The One Who Never Was is my tribute to the great saxophone player John Coltrane. There is a primitive pureness in his music which always fascinated me, a similar tribal sense I also find in the sound of the drums of my country, Uruguay. That rustic sound in Coltrane's music is, in my opinion, its main beauty. It's like those baroque churches in South and Central America, where the highly sophisticated baroque elements mix with that rusticity coming from the local artisans who built them. This piece is a candombe with a very rich harmony, based on the Coltrane progressions, the ones he used on tunes such as “Countdown” or “Giant Steps”. The structure of “The One Who Never Was” may be a little more complex, as it also switches into major and minor modes.

Chacarera for Greg
was originally written for a 20-piece big band, and dedicated to Greg Hopkins, my first composition teacher at Berklee College of Music. I learned a lot from him. The most important thing he taught me is that, as composers, we need to know how to analyze music, to be able to learn from thousands of years of amazing pieces that surround us.
In this piece, I intended to express the spirit of the country dances; not only the Chacarera, but also the Malambo and other dances in which dancers stomp their feet, and where people cheer them along by clapping their hands. The rhythm is pretty complex, based on a 2 against 3. The piece tries to recreate this tension among the layers of contrasting rhythms not only on the rhythm section, but also on the wind instruments. The music is descriptive, where the brass steps in for the stamping solos of the male dancers.
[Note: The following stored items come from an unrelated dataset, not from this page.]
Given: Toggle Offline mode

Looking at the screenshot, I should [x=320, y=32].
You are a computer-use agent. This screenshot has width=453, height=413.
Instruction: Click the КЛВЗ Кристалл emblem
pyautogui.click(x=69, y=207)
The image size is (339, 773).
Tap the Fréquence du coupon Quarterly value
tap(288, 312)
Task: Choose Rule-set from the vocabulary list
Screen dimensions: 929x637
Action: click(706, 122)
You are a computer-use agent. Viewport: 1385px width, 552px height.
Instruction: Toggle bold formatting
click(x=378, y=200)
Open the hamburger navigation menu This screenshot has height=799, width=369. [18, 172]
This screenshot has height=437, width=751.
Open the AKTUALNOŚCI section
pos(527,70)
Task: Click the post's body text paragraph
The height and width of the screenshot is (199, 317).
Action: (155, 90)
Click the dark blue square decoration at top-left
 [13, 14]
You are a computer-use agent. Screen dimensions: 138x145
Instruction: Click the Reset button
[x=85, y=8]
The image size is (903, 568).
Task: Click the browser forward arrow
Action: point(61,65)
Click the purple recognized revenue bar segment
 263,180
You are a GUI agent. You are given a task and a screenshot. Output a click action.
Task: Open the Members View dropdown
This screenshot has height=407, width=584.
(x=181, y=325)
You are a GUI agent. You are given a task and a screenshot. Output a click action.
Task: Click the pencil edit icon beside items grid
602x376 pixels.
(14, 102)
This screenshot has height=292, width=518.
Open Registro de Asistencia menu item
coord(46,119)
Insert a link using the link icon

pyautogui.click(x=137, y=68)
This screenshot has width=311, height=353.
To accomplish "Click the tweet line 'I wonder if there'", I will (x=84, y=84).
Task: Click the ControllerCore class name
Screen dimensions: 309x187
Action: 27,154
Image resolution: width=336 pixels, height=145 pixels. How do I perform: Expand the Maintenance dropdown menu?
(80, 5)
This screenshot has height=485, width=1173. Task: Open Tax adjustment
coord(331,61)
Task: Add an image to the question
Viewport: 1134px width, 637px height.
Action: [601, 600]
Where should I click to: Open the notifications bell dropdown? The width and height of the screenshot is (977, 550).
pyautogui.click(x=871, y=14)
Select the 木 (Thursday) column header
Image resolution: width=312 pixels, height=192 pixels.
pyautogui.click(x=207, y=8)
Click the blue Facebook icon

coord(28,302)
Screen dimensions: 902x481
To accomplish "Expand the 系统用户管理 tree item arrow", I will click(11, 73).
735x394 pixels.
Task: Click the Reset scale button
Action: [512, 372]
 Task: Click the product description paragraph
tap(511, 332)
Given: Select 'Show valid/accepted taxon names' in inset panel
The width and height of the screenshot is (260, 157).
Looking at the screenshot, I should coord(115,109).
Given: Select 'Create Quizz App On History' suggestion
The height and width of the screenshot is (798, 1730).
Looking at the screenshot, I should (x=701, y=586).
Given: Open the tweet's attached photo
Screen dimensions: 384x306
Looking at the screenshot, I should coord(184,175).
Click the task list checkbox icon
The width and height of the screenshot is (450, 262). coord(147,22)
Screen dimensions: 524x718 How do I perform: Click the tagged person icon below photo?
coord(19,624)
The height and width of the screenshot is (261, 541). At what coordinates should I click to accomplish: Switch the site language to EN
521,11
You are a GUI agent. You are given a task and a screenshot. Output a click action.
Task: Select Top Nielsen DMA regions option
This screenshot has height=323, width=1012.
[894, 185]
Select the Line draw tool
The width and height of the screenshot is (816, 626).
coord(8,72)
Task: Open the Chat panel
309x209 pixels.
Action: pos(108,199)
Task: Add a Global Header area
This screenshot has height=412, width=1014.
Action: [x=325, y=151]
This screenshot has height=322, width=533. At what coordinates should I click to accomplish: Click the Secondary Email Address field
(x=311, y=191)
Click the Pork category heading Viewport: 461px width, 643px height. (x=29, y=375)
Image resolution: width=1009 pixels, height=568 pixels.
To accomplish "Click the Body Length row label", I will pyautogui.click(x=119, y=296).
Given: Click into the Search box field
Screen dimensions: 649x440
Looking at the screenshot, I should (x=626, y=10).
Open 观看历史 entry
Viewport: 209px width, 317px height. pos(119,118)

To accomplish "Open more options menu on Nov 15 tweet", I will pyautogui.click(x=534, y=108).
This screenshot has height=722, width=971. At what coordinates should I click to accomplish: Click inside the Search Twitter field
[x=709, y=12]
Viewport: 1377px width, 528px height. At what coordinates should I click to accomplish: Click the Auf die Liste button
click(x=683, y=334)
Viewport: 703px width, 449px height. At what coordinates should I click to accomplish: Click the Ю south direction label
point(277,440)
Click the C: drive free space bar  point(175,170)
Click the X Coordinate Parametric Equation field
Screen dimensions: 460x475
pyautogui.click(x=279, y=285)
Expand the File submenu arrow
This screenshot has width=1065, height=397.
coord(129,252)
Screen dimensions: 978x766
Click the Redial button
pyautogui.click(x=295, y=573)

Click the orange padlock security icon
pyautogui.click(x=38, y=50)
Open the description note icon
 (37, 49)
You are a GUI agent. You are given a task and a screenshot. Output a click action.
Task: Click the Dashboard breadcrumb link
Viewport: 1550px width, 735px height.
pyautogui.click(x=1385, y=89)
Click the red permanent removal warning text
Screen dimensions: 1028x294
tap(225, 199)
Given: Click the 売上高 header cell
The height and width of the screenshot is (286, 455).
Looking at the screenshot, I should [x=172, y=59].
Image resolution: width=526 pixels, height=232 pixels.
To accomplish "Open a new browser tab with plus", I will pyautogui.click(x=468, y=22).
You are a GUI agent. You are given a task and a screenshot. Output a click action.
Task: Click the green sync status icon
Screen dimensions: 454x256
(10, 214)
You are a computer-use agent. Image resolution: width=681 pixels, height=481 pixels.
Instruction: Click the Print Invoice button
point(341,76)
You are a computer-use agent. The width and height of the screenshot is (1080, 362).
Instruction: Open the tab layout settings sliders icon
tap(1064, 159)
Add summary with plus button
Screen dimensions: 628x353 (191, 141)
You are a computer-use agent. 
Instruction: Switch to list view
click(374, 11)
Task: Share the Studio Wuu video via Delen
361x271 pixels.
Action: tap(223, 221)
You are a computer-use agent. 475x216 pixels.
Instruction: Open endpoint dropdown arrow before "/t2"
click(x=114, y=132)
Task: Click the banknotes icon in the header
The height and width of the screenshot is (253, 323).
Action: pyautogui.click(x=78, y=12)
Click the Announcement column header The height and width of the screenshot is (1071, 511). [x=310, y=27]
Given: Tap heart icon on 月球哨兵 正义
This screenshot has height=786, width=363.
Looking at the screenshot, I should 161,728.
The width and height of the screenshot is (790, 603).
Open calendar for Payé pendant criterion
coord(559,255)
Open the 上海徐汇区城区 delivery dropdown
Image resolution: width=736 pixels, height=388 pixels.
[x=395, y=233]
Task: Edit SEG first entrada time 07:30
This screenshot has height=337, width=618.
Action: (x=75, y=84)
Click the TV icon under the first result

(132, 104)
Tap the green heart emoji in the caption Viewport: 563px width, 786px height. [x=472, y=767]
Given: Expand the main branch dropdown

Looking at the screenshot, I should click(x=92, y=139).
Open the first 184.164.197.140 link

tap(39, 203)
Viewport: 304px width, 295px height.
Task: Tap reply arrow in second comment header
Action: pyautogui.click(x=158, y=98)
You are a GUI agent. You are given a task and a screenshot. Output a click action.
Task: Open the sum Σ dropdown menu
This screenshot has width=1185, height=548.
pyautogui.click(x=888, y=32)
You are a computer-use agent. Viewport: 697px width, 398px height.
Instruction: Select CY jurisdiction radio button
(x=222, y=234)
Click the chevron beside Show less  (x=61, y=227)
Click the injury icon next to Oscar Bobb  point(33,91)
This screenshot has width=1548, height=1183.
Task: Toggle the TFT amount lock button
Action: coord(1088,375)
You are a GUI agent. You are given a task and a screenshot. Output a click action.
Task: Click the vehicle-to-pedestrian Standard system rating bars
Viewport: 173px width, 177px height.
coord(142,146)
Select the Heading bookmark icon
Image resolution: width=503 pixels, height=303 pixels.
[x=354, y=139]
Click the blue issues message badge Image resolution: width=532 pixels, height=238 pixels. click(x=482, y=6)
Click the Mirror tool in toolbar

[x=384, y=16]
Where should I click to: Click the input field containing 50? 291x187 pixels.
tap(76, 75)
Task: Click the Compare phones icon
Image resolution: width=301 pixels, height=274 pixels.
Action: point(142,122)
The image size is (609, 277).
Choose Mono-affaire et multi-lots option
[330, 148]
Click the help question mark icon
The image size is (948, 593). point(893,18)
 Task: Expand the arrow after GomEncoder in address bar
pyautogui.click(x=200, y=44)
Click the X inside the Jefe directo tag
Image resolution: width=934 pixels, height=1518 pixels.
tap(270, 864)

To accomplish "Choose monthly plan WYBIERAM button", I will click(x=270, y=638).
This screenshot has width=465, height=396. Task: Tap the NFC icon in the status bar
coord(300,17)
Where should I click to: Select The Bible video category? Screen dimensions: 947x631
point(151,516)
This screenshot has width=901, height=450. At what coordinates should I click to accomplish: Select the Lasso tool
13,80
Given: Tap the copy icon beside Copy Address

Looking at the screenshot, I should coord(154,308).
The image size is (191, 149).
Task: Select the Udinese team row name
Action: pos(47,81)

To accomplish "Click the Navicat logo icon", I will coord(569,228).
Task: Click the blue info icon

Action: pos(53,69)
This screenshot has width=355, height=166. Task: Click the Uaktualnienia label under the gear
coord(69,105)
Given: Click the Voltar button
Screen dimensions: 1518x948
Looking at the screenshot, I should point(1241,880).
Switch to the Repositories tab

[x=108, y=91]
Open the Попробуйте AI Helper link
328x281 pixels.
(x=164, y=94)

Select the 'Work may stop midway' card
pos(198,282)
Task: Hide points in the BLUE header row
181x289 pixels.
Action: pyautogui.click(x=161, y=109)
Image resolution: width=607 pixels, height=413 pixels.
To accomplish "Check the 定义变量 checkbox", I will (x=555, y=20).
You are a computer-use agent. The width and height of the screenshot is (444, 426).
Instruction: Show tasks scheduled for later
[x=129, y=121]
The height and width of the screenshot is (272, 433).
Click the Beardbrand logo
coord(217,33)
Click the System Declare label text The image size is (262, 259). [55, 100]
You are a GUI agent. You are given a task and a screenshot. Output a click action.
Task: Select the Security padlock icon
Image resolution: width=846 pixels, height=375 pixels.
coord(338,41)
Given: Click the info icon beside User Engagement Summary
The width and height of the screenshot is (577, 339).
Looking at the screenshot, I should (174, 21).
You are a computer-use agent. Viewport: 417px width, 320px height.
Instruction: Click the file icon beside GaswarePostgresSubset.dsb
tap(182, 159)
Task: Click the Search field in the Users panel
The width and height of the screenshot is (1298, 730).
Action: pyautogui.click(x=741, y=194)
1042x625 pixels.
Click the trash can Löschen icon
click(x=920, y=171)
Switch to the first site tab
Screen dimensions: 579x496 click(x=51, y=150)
Between Loves is the tune which defines the album. It is based on a harmonic motive: a pair of chords. Always two chords, two poles in constant change which evolve into different variations and different contexts; treating them in a way as a melodic motive. Two poles, that’s the idea of this album, and one torn between these two loves. Everything coexists, but in an unstable balance.

Florencia Gonzalez

I dedicate this album to my grandparents: Chichi, Abueladora, Jacintito and Tata; who made my childhood such a fantastic place.